After three years as a teacher, Britney Yount realized that if she wanted a leadership role in education, she would have to leave the classroom.

So Yount took a job as an instructional coach for Teach for America, and now she spends her days training other teachers. But she’d like to be teaching kids, too.

“Every time I go in a classroom and I see kids with their teacher and they’re not my kids, I really, really miss that,” she said. “But I really want to use the skills I’ve learned in the last couple of years.”

It’s a common problem in education: in order for less experienced teachers to benefit from the knowledge of their peers, educators who use their expertise to offer training or support often have to give up teaching. That means kids are missing out on learning from some of the very best teachers.

A new program in Indianapolis Public Schools aims to change that equation by giving educators the chance to be professional leaders and mentors without leaving the classroom. The program will offer a small group of teachers with records of success extra pay to lead other teachers or teach more students.

The district is offering big money for the teachers it selects. They can make as much as $18,300 in extra pay, depending on how many extra duties they take on. All the teachers in the program will make at least $6,800 in extra pay.

Yount, who was at an informational meeting on the new program last week, was enthusiastic.

“I’m here to figure out a way to be in a classroom and have a community of kiddos that are mine, but also increase my leadership skills,” she said.

The “opportunity culture” initiative, which is modeled on a program developed in North Carolina, will pilot at six IPS schools beginning next fall. Each school is structuring its new leadership roles differently, but they fall into two categories — positions where teachers will educate more students than usual and positions where they will lead and coach other teachers in their school.

The goal is for excellent teachers to have an even greater effect on their schools, said Mindy Schlegel, the district’s talent officer.

“The thing that’s typically been done in education is that we pull our best people out to be coaches,” she said. “They’re no longer in front of kids or accountable for student outcomes.”

Struggling schools lead the charge

The six schools trying out the program are facing big challenges. They all struggle with low student test scores, and they are all part of “transformation zones,” an IPS turnaround effort that launched this year.
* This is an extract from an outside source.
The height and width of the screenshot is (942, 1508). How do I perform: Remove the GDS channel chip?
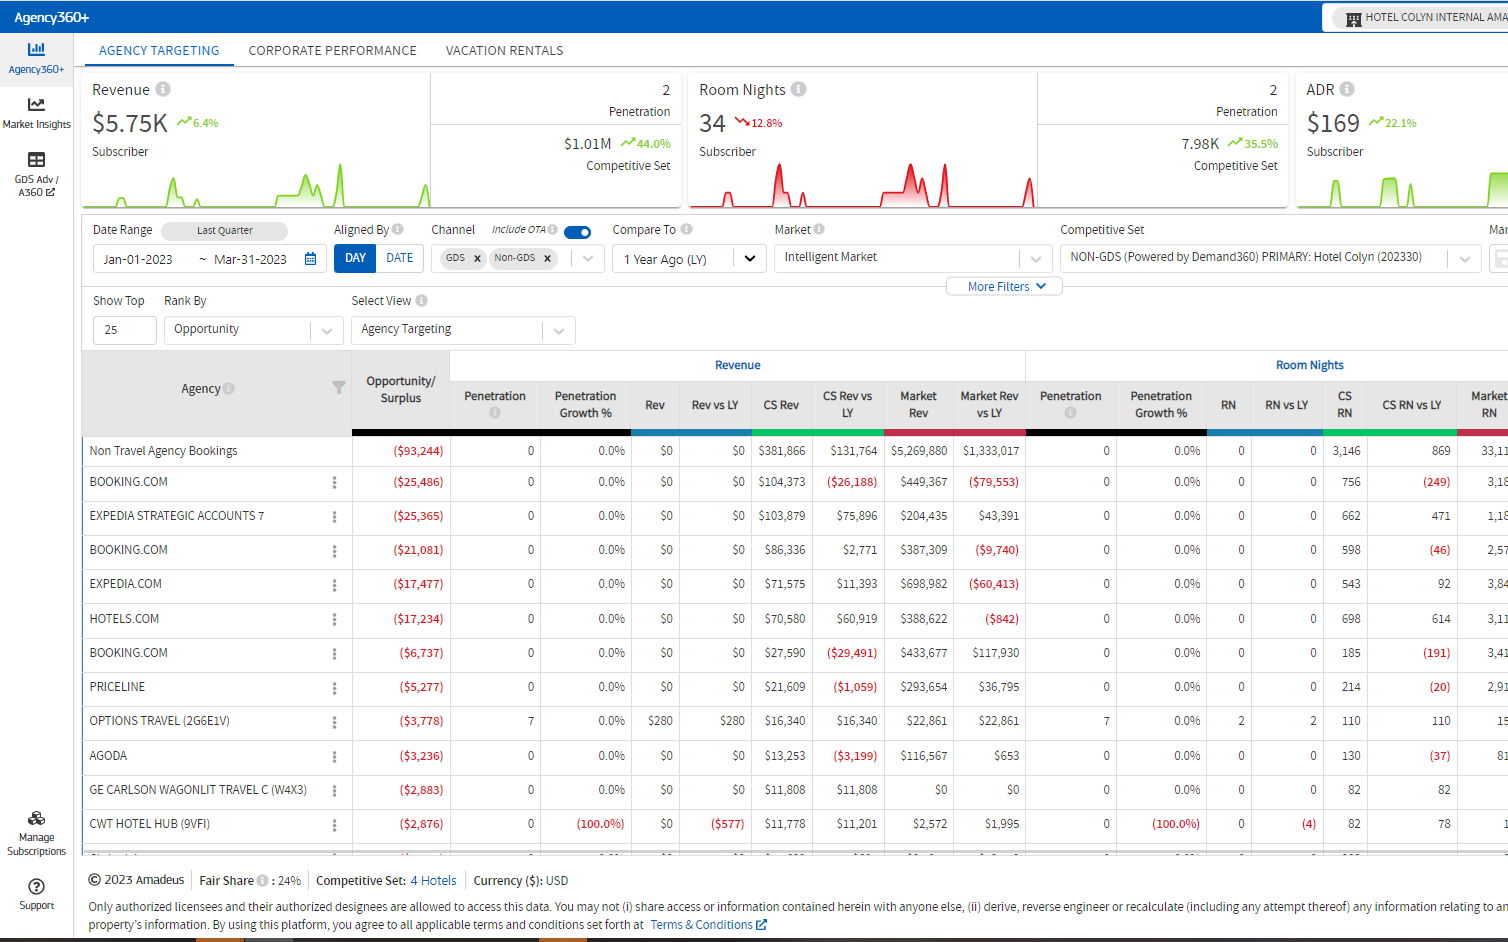point(477,258)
Those schools are a good fit for the program precisely because they need to attract and retain talented teachers, and they need strong teacher leadership, Schlegel said.

“We need something different,” said Crishell Sam, principal of School 48, a transformation zone school that will be in the pilot group. “We need something new because you can’t keep operating and doing the same thing in order to get different results.”
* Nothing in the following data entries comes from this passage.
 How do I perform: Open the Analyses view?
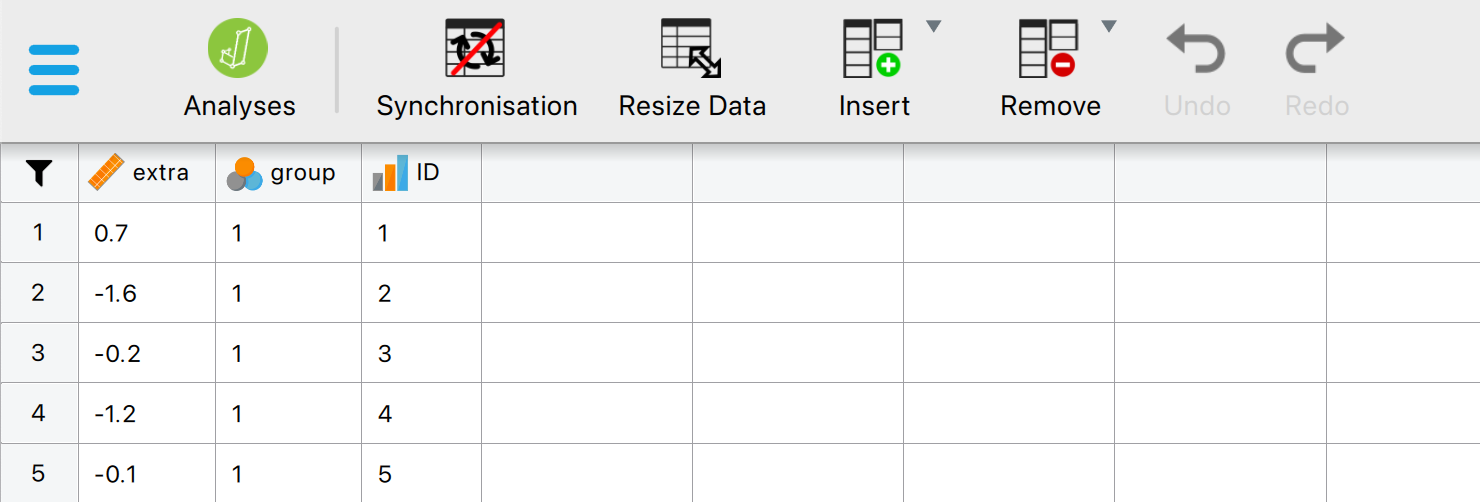tap(239, 49)
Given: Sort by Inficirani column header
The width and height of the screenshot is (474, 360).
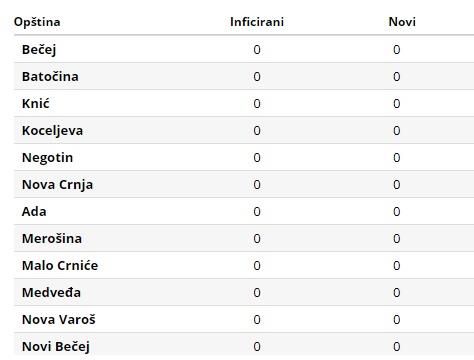Looking at the screenshot, I should 257,22.
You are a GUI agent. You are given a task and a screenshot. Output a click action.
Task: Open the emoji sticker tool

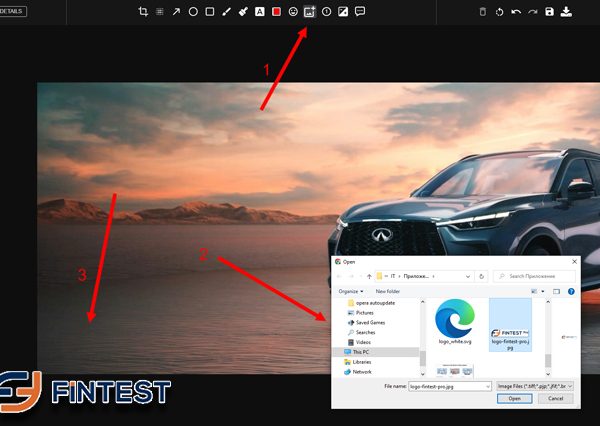click(x=293, y=12)
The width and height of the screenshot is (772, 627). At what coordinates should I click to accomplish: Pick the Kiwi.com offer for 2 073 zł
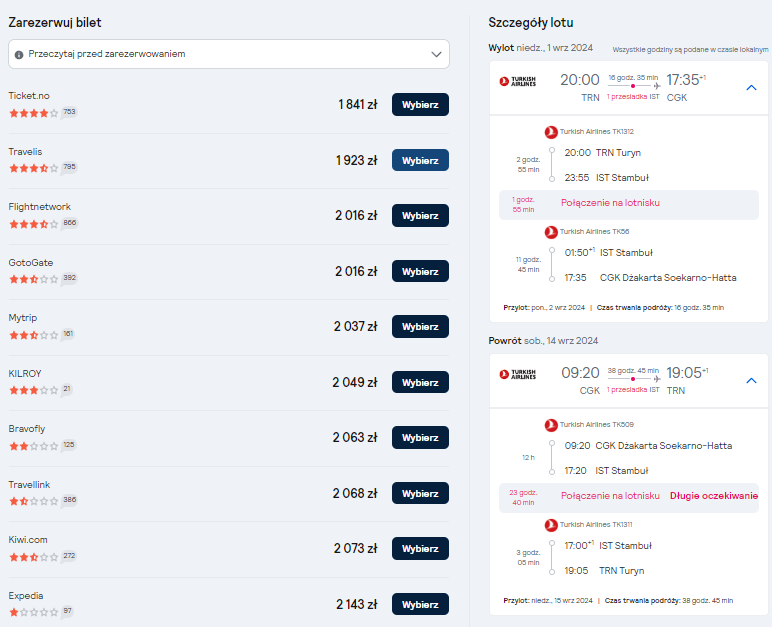click(420, 549)
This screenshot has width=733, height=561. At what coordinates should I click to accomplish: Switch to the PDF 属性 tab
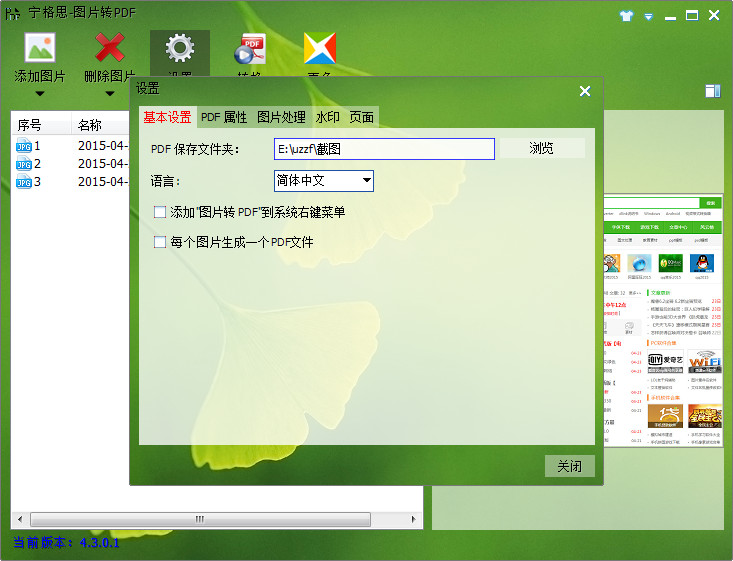223,117
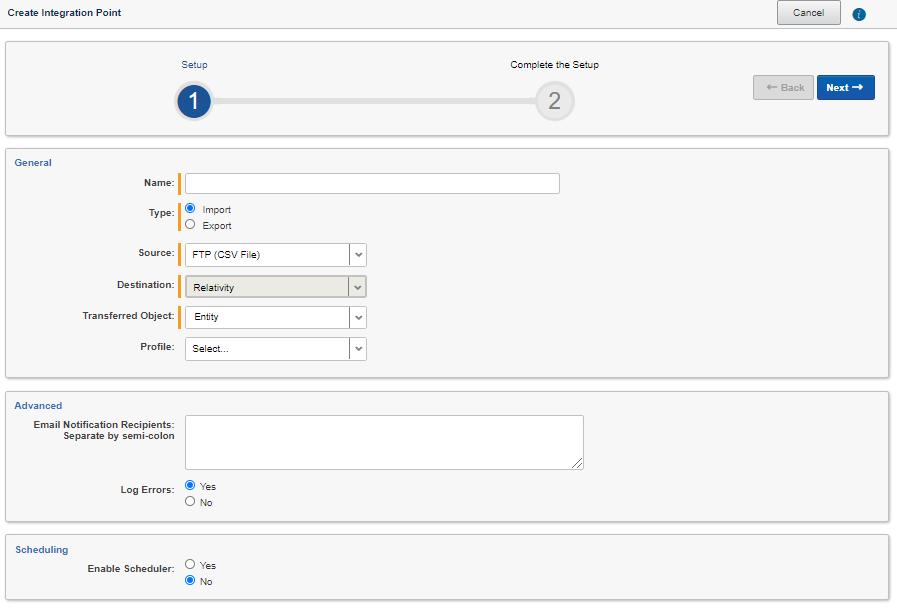Grab the email textbox resize handle

coord(577,463)
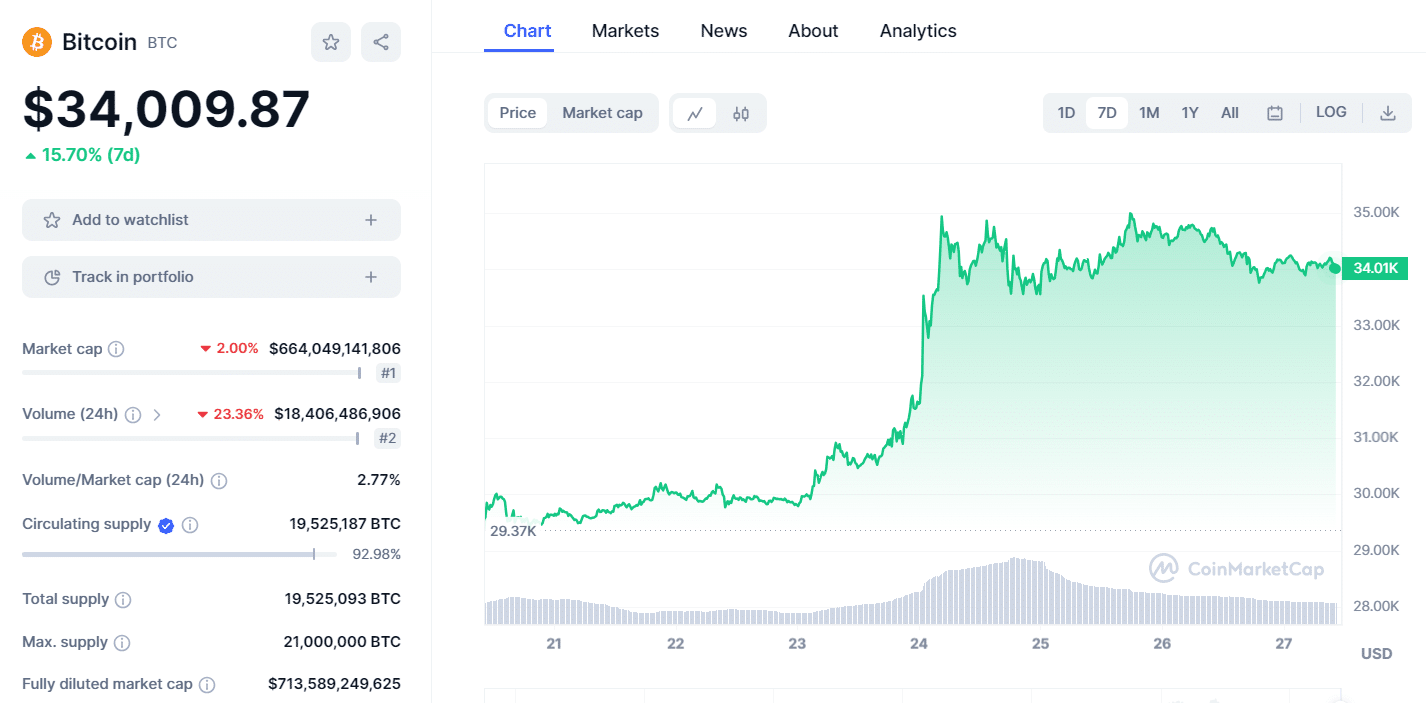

The other schools that will pilot opportunity culture include three elementary schools and two secondary schools: School 107, School 63, School 49, Northwest High School and George Washington High School.

Some of the schools will hire teachers to lead teams of other educators, taking on responsibilities like lesson planning and coaching. But they will still rotate into the classroom, working directly with students. Other schools will use strategies like team teaching and blended learning to help excellent teachers reach more students.
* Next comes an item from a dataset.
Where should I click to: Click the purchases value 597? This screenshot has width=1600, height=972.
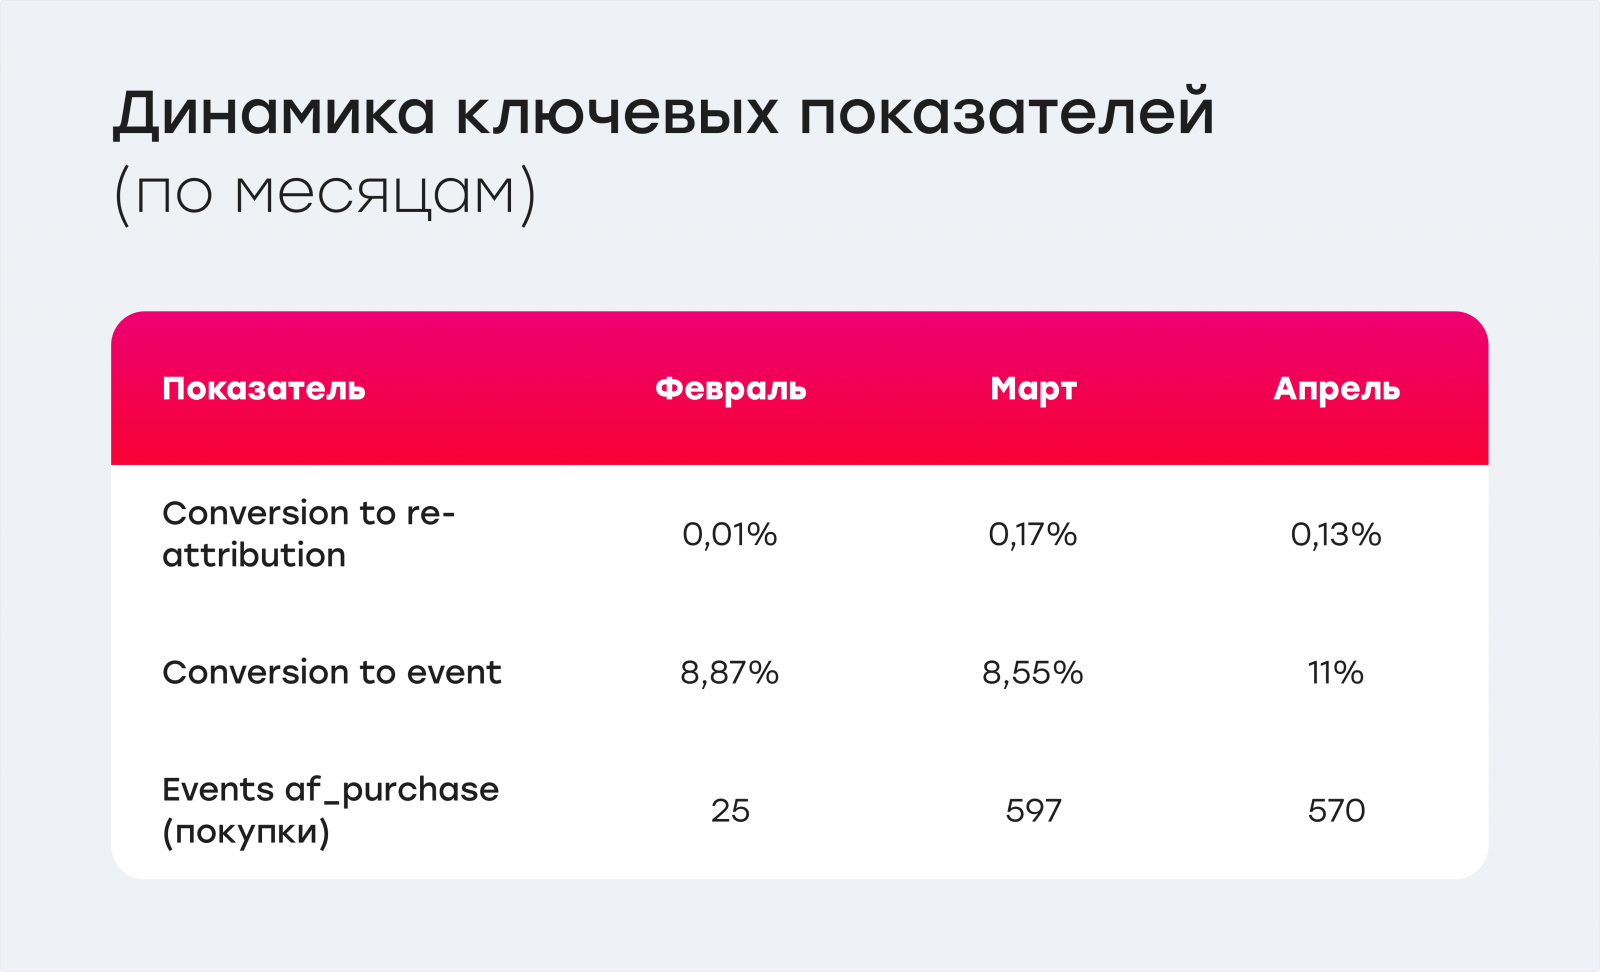1033,811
If the pilot program is successful, the district plans to slowly roll it out to more schools, Schlegel said.

School 48 is starting small with just one teacher in the program. In order to help third-grade students improve their reading, Sam plans to hire a teacher who will be dedicated to literacy. The teacher will only teach reading and writing, while other educators teach subjects such as math and science.

Elementary school teachers often have subjects that they love to teach and plan for. With opportunity culture, Sam said, “that one teacher who has all of these ideas and ways in which to make it work, she has that opportunity to expand her reach with those students.”

Balancing the costs

There’s no extra money on the table to help schools pay the teacher leaders they recruit. Instead, principals must shift funding from other parts of their budgets to pay for the leaders they want.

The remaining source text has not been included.